Just a few weeks ago, I was to be in two places at once. My daughter was at dance and my son had a football game. I hated to ask a friend to get my daughter from dance and keep her for a little while (at bedtime on a school night!!!) so I could watch the end of my son’s last game of the season. I had no other option with no family available to help and so I prepared to ask, apologetically, worried that I would be asking too much and putting her in a position where she would be so inconvenienced and put-out. I almost didn’t ask, but when my son looked at me and said, “You’re not going to miss my game, are you?” I knew I had to. My gut twisted into knots. Her response was perfect. She said it was no problem at all. She said she understood. She said, “It takes a village.”
This Thanksgiving I am thankful that we live a big, big world made up of hundreds of thousands of tiny villages. Though we live in a time when we can skype and travel and Facebook and Tweet and text to stay in touch, I appreciate so much the tiny villages that still exist as they always have – the communities that keep us going. The village does things technology still cannot make up for – The village brings casseroles for new babies, to welcome families, to say goodbye – warm sustenance that says love in a way words cannot. The village carpools and shuttles, allowing kids to be involved in sports and activities that build confidence and shape them for the future.
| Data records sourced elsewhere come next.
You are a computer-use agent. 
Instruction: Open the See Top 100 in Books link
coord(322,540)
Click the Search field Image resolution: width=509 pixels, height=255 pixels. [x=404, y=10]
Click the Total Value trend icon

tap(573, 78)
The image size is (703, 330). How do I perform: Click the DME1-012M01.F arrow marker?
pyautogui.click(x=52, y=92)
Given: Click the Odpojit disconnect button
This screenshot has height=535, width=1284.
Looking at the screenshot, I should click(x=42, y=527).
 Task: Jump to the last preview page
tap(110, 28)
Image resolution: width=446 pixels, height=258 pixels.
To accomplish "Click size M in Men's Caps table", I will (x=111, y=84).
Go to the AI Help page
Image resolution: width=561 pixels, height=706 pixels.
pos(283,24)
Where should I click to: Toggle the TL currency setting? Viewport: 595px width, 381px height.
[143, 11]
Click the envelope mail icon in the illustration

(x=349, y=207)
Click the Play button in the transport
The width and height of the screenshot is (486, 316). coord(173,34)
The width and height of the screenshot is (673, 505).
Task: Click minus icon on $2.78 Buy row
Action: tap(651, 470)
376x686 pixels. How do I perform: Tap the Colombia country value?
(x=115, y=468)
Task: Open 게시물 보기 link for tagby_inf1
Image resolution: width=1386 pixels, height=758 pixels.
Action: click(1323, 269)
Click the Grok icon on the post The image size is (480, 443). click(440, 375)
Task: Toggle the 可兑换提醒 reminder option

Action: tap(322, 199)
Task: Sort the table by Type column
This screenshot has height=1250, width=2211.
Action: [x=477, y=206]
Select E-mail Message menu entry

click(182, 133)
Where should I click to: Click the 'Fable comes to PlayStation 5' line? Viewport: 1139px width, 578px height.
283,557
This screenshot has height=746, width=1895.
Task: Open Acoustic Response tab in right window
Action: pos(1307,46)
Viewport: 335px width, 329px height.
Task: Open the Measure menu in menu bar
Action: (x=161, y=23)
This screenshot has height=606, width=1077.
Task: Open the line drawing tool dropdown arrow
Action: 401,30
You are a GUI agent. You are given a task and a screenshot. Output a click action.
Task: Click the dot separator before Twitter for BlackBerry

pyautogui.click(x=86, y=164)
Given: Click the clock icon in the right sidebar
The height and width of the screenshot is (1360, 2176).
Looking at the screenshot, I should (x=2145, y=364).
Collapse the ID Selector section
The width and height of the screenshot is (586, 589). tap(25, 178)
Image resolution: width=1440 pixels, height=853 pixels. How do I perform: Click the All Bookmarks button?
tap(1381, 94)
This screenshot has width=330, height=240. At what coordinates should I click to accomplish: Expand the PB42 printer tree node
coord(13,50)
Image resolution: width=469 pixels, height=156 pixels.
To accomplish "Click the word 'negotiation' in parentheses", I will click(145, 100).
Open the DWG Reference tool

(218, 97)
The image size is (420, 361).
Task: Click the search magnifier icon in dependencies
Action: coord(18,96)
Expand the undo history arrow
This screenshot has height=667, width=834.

The village runs soup kitchens and collects warm clothes and canned goods for those in the village without. The village comes together for the family who lost their home in a fire or for the school that is short of resources. The village breathes life into the corner of the globe which it occupies, no matter how small or insignificant to the world at large.
I am thankful for the villages which surround my sisters and parents and friends who live states away from me. When I cannot bring them a casserole, hold their hand to pray, drop off some hand-me-downs, offer a ride home from school, pick up from dance class, shuttle to a game, collect their mail, pop in to drop off some medicine or soup, give a hug after a bad day, or rejoice with a popping cork after great news – these tiny villages do it in my stead.
I am thankful for the tiny village which surrounds my own family: the teachers who love my children as their own, the neighbors who keep a watchful eye, the church leaders who love us and guide us and know us by name, the doctors who fix us up, the police and firefighters who risk their lives for us, the clerks at the local shops and the small business owners who thank us when we visit. I am also thankful for our place in the village, my children and husband and I, in the moments when we give to others and feel the gratitude only giving provides. I am thankful to pay forward the goodness done to us and to watch the chain of daily tiny acts of goodness march on – seemingly invisible to the world at large. Our tiny village keeps us like the tiny villages across the globe keep others.
The village lets you know you are not alone in this, big, big world as it wraps its loving arms around you and whispers ‘stay here and call this home’.